A filha de Herodíades entrou e dançou, agradando a Herodes e seus convidados. Então o rei disse à moça: “Pede-me o que quiseres e eu te darei”. E lhe jurou, dizendo: “Eu te darei qualquer coisa que me pedires, ainda que seja a metade do meu reino”. Ela saiu e perguntou à mãe: “O que vou pedir?” A mãe respondeu: “A cabeça de João Batista”.
E, voltando depressa para junto do rei, pediu: “Quero que me dês agora, num prato, a cabeça de João Batista”. O rei ficou muito triste, mas não pôde recusar. Ele tinha feito o juramento diante dos convidados.

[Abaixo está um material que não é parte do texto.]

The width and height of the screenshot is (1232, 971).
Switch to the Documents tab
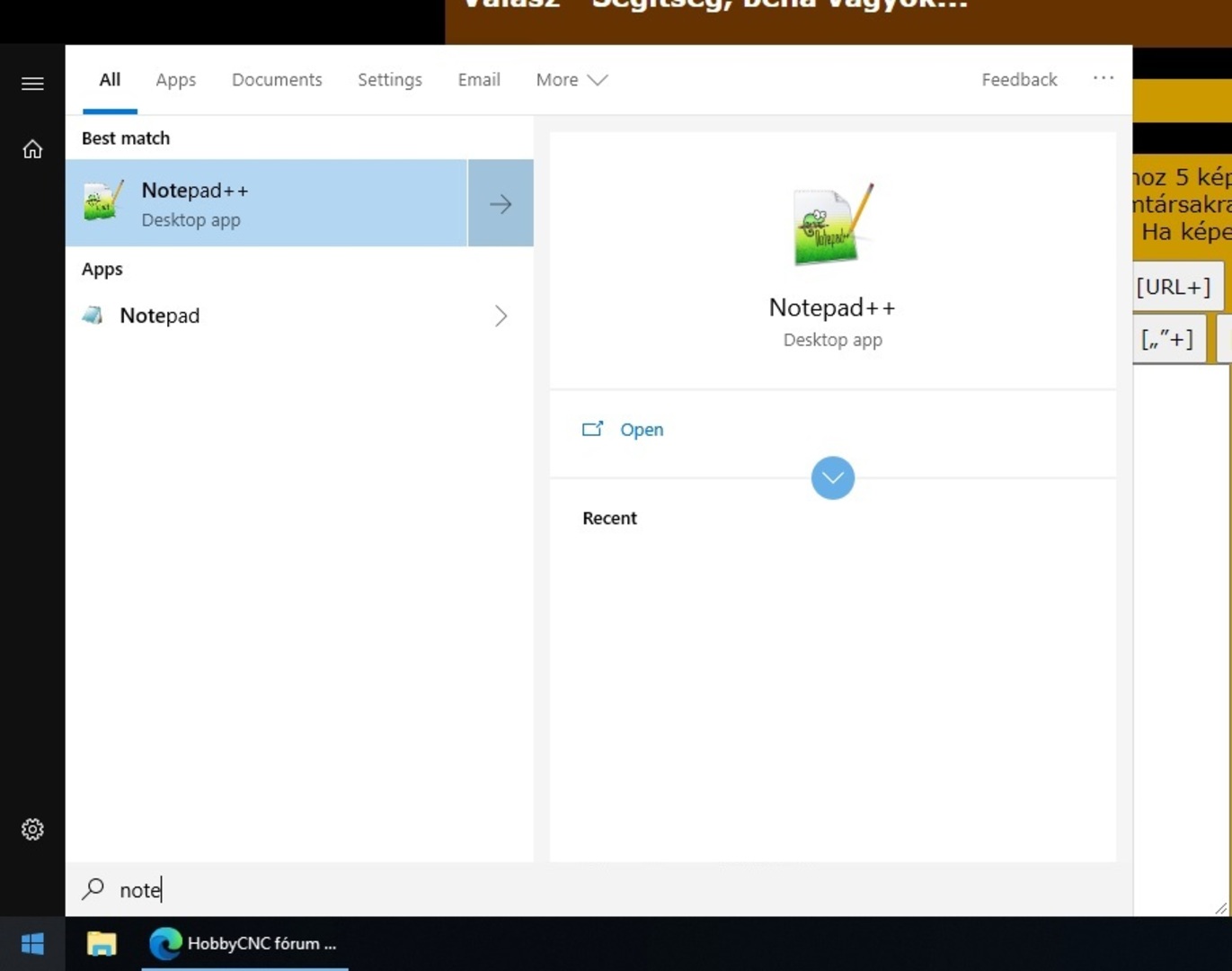(277, 80)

Imediatamente, o rei mandou que um soldado fosse buscar a cabeça de João. O soldado saiu, degolou-o na prisão, trouxe a cabeça num prato e a deu à moça. Ela a entregou à sua mãe. Ao saberem disso, os discípulos de João foram lá, levaram o cadáver e o sepultaram.
Palavra da Salvação
Reflexão do Evangelho
No Evangelho, João Batista, “o maior entre os nascidos de mulher”, segundo o elogio de Jesus, morre degolado por ordem de Herodes. O episódio se da na fortaleza de Maqueronte, a leste do mar Morto.
A celebração do martírio de João Batista tem origens no antigas (Século V, na França: século VI, em Roma). Está vinculada à dedicação da Igreja construída em Sebaste, na Samaria, sobre o suposto túmulo de precursor de Cristo.
Seu martírio se dá durante um banquete que Herodes oferecera “a seus magnatas, aos oficiais e as grandes personalidades da Galileia”. Nessa ocasião, o rei faz os caprichos da filha de Herodíades, que pede a cabeça de João Batista.
Tão sem juízo a filha quanto maligna e impiedosa a mãe. O profeta se vai, mas o seu testemunho de fidelidade a Deus permanece para sempre. A celebração da morte de João Batista, tem origens antigas: “Nos séculos 5º, na França; e nos séculos 6º, em Roma.